### Information supplied
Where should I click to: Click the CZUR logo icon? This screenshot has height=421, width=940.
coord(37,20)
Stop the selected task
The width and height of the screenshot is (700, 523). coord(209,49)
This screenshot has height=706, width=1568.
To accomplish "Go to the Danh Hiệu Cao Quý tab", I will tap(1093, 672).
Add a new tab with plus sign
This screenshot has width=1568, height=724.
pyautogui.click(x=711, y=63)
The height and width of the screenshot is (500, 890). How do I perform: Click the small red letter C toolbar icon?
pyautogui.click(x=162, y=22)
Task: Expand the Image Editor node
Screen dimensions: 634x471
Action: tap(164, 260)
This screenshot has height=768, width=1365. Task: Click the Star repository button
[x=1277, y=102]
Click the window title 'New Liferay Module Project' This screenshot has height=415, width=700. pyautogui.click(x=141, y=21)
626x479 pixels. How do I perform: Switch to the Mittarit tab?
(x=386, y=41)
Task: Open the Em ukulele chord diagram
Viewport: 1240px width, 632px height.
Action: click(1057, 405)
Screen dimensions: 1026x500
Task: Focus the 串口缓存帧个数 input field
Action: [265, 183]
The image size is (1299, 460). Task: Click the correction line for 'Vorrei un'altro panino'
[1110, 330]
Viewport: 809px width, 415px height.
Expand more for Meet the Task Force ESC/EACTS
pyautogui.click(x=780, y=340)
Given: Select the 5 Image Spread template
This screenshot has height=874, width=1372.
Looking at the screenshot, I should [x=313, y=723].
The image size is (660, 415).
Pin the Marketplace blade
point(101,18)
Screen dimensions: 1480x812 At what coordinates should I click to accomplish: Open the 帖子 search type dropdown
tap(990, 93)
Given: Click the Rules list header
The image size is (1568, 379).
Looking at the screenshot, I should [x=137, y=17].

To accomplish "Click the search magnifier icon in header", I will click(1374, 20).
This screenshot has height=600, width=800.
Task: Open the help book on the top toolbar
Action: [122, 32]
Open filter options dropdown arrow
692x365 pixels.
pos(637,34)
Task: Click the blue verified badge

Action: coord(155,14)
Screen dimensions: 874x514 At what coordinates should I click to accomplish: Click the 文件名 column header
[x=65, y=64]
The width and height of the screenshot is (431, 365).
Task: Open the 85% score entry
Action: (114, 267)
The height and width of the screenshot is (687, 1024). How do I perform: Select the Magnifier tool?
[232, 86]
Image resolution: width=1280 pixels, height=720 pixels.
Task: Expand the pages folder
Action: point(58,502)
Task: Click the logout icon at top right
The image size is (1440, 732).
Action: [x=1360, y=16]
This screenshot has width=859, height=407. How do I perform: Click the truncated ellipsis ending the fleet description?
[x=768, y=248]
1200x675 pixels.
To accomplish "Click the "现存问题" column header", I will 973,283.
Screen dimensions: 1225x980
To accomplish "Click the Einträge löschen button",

### Problem
Can you format the data from the line with "The image size is (660, 415)." to the line with "Looking at the screenshot, I should [x=137, y=17]." as a two-column CSV with the headers instruction and response? Put each instruction and its answer on one row, each in a single quoted field, with line breaks replaced by spaces.

### Finished task
instruction,response
"The image size is (660, 415). Pin the Marketplace blade","point(101,18)"
"Screen dimensions: 1480x812 At what coordinates should I click to accomplish: Open the 帖子 search type dropdown","tap(990, 93)"
"Given: Click the Rules list header The image size is (1568, 379).","Looking at the screenshot, I should [x=137, y=17]."